A fellow member of the Australian Facilitator’s Network [AFN] posed some challenging questions online recently, about the preparations for the 100-year anniversary of the Gallipoli landing in 2015, and I felt compelled to respond.
He referred to the impending celebrations, citing comments already surfacing, that are critical of the nature of the events, the cost, the focus on heroism and the Australian ‘legend’ and the undue focus on one distant event that could detract from the work and sacrifices of current soldiers, and he sought reflections from others. He raised questions in me that I didn’t know existed and as Anzac Day is upon us, I thought I would post my response here as well.
I’ve been to Gallipoli, twice: the first time in 1980 when, as one of only four Aussi’s on one of those ubiquitous overland treks, I agreed to assume the role of tour leader and persuade the other 24 international ‘kids’ to travel out of their way to visit Anzac Cove. It was quite undeveloped at the time and we climbed straight up from the beach, scrambling over the detritus of that war, falling into gorse bushes, confronting the gun emplacements; and we came across a tiny graveyard of Australian Diggers, all incredibly young, far from the Lone Pine official cemetery. It was very moving, despite my reservations about war and heroism and military stupidity even then.

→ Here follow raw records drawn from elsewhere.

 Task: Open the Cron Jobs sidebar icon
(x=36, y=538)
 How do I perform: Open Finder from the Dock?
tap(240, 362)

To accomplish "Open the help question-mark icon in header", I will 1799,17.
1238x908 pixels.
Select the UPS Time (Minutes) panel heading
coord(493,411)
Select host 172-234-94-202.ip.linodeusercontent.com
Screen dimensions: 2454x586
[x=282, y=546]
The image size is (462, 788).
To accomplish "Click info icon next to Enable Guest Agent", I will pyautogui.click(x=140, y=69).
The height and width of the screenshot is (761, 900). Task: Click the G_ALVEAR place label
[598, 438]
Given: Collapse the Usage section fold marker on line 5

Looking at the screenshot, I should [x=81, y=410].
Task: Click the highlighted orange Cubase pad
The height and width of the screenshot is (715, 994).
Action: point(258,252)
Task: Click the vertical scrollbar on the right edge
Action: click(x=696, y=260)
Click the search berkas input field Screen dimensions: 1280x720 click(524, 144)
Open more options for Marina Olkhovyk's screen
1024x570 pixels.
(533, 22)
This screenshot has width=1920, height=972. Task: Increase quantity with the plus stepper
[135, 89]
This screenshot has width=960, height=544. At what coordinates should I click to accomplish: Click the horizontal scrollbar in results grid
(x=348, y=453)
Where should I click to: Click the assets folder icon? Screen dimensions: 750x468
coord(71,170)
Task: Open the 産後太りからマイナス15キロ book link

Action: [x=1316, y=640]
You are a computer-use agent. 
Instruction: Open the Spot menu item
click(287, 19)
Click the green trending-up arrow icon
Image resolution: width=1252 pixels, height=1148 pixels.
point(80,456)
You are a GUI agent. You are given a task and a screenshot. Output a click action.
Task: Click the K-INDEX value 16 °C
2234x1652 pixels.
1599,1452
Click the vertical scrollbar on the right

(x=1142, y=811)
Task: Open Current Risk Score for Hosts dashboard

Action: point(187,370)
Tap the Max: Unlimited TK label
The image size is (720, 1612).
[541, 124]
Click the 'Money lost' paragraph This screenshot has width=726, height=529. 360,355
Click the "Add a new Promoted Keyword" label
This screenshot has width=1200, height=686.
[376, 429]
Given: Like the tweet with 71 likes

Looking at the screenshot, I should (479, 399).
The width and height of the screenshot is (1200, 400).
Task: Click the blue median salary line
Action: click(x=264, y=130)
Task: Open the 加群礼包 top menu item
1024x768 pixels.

We went back there last New Year’s Eve and I must admit I expected crass commercialism. There wasn’t: tours are organised by Crowded House in the village of Eceabat some distance from Anzac Cove and the guide facilitated one of the most balanced and sensitive presentations I’ve ever experienced; there are a few places for people to gather, but in limited numbers; narrow roads carry buses past remains of trenches, the occasional memorial and tiny graveyards. The essential stark remoteness of the place remains, allowing you to feel the pointlessness of the exercise, despair at the unnecessary sacrifice of such young people and wonder at the courage it must have taken to face the daily onslaught so far from home. So many were from little country towns, probably just excited by the prospect of travel; so many young women left without partners for the rest of their lives.
I think the occasion can and should be remembered, without celebrating heroism, but with respect for what they sacrificed in all good faith and ignorance. Whether the tradition, the legend, is founded on myth or not, I don’t think it matters. There are plenty of legends that probably wouldn’t stand scrutiny. I can’t see that honouring this occasion, these soldiers, diminishes in any way the sacrifices of current day soldiers. And my attitude to war has not changed. If we let this occasion pass, leaving it to individual quiet contemplation, I wonder how many of us, in the busyness of life, would overlook or just forget the anniversary.
We have grown up with this legend and, rightly or wrongly, and I suspect this belief about what it means to be Australian is already a part of our psyche; perhaps the evidence for that lies in the increasing numbers who turn up for the Dawn Service. I’m sure most of us don’t quite measure up to the image in our minds; well, I don’t, but nor do I want the image shattered at this time either.
There were so many questions raised for me: what does it mean to be Australian? Does remembering this event mean that deep down I applaud war? How will I respond when people talk at social events near to the day? I’m clearer about it now: I don’t want anyone going off to war; especially I don’t want them dying in far away places, in battles that have little or nothing to do with them. In any case they deserve respect for what they sacrificed.